◆ DATASET ENTRIES
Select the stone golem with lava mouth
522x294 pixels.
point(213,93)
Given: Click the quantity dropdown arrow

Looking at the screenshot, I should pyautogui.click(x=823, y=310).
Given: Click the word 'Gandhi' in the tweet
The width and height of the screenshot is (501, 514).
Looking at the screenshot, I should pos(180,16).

--

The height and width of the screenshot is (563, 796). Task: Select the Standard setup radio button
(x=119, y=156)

* * *

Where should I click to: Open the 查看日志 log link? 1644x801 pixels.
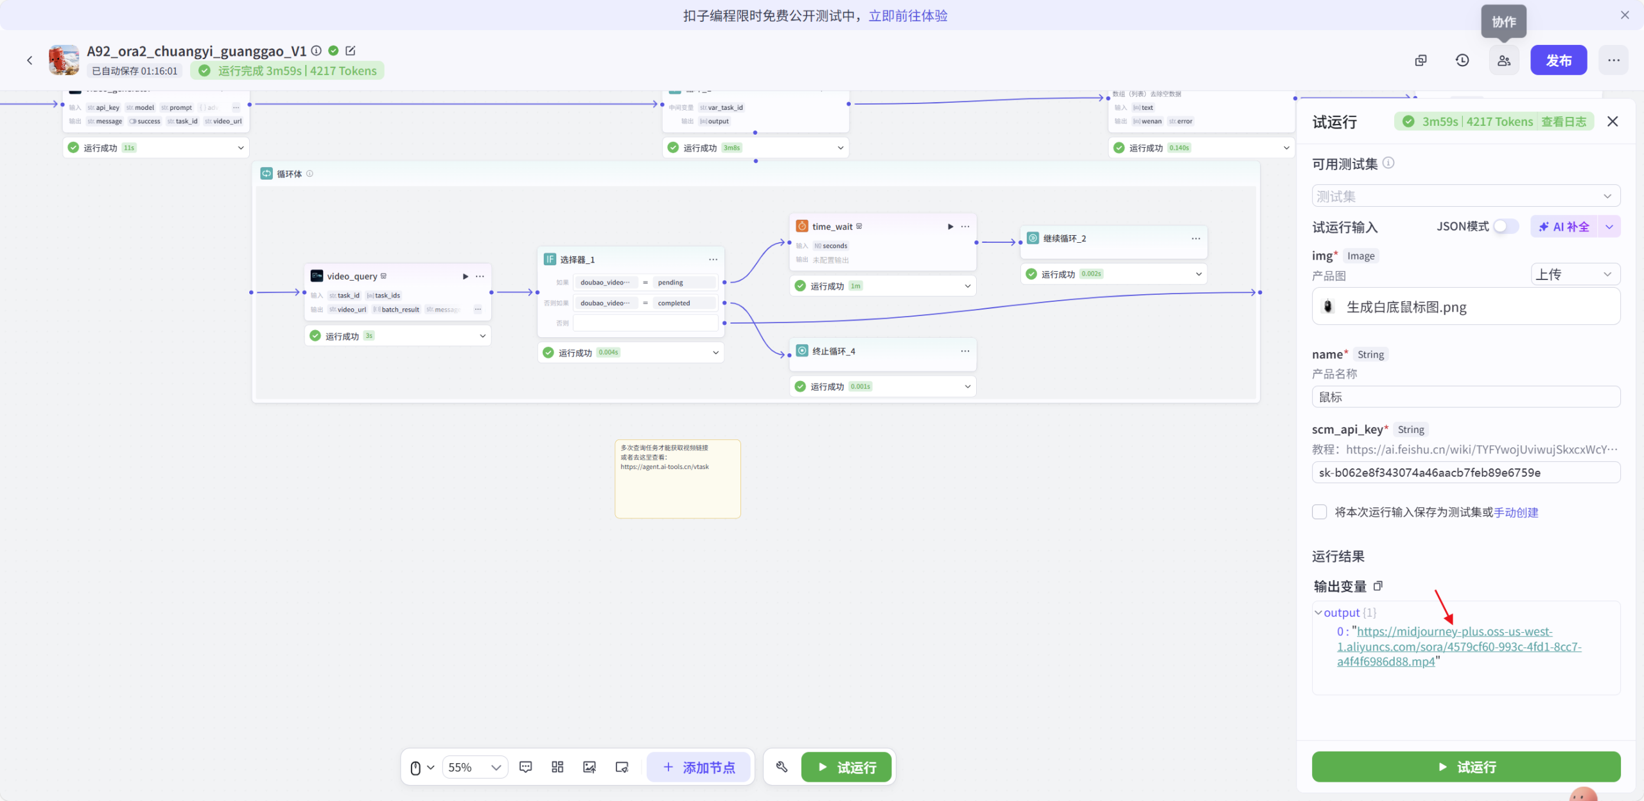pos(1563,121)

◆ WRITTEN PROBLEM
Output the lines as a numbered list, leaving out blank lines, beginning at the line that contains "The height and" and stopping after the line that contains "(x=119, y=156)".

◆ CORRECT RESPONSE
1. The height and width of the screenshot is (563, 796). Task: Select the Standard setup radio button
2. (x=119, y=156)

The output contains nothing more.